#### [DIRECTIONS]
Search the listing below for the line containing "Task: Reply to". From there through the line containing "The image size", transcribe every line exactly, both ends included.

#### [ENTRIES SHOWN]

══════════

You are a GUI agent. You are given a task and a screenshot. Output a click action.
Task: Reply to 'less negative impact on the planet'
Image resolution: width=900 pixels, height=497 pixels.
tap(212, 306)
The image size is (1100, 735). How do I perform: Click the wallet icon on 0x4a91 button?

══════════

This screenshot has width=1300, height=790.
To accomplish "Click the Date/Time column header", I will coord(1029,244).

══════════

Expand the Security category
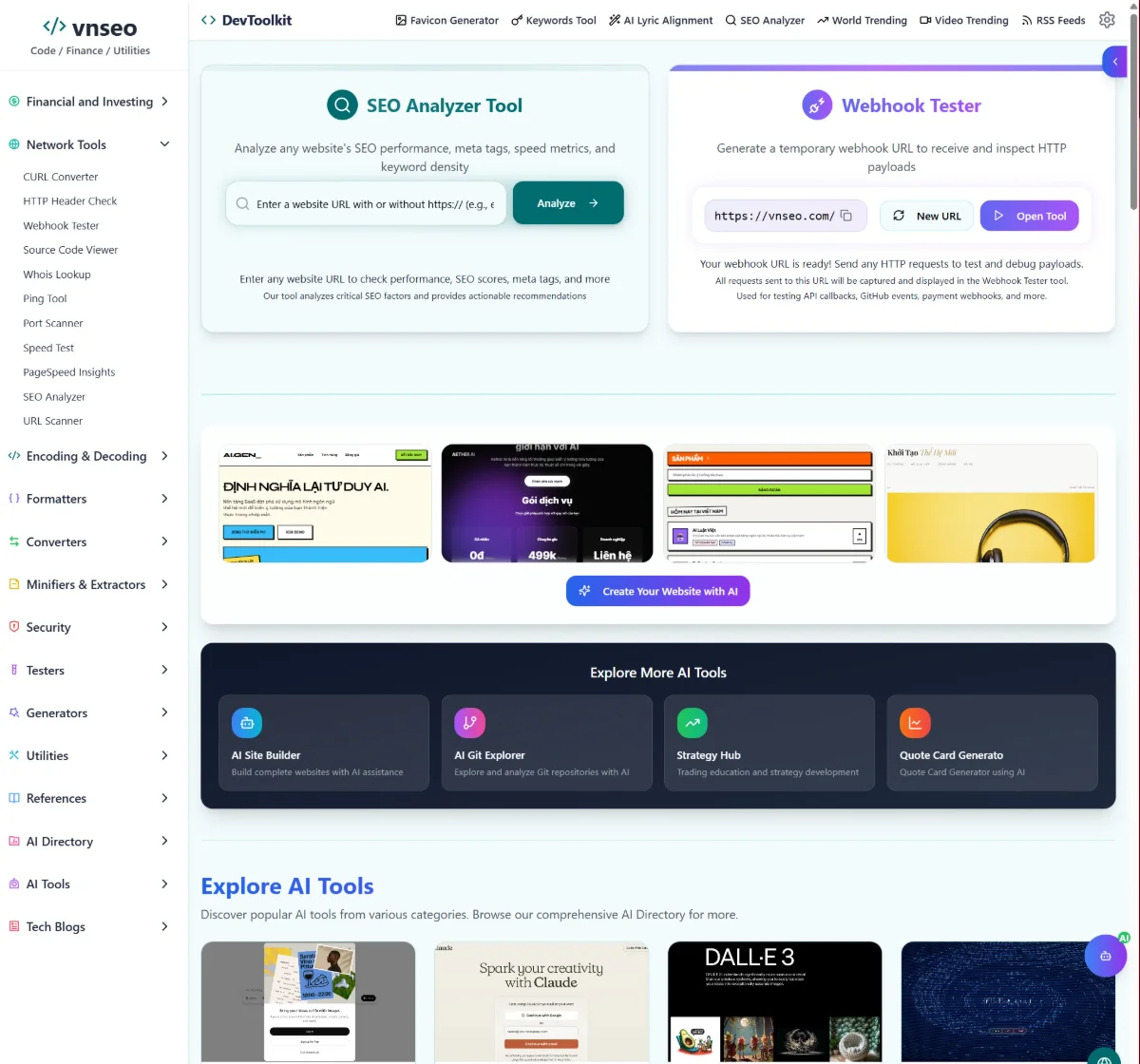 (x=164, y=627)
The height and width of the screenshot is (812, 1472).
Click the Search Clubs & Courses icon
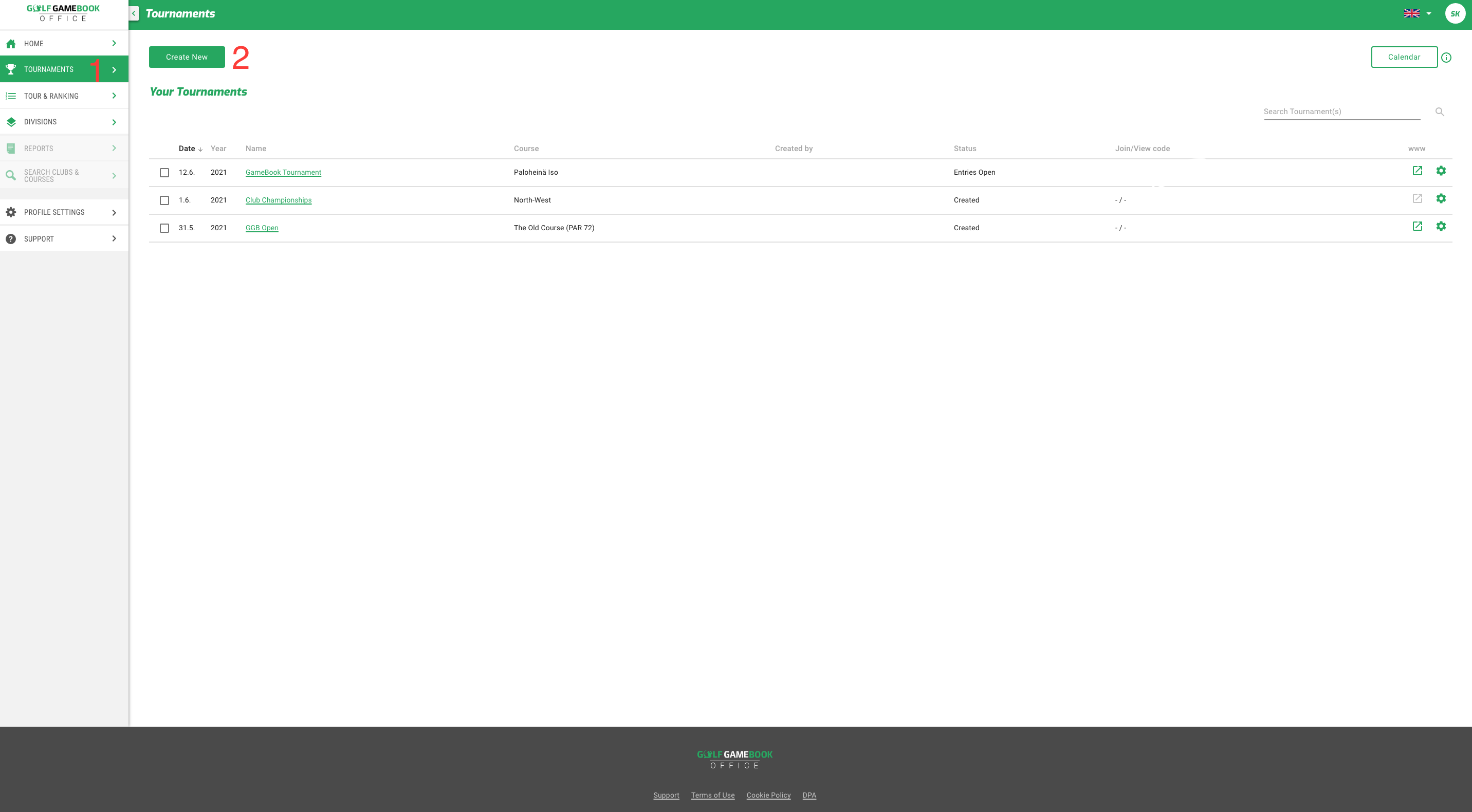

══════════

#### [TASK OUTPUT]
Task: Reply to 'less negative impact on the planet'
Image resolution: width=900 pixels, height=497 pixels.
tap(212, 306)
The image size is (1100, 735). How do I perform: Click the wallet icon on 0x4a91 button?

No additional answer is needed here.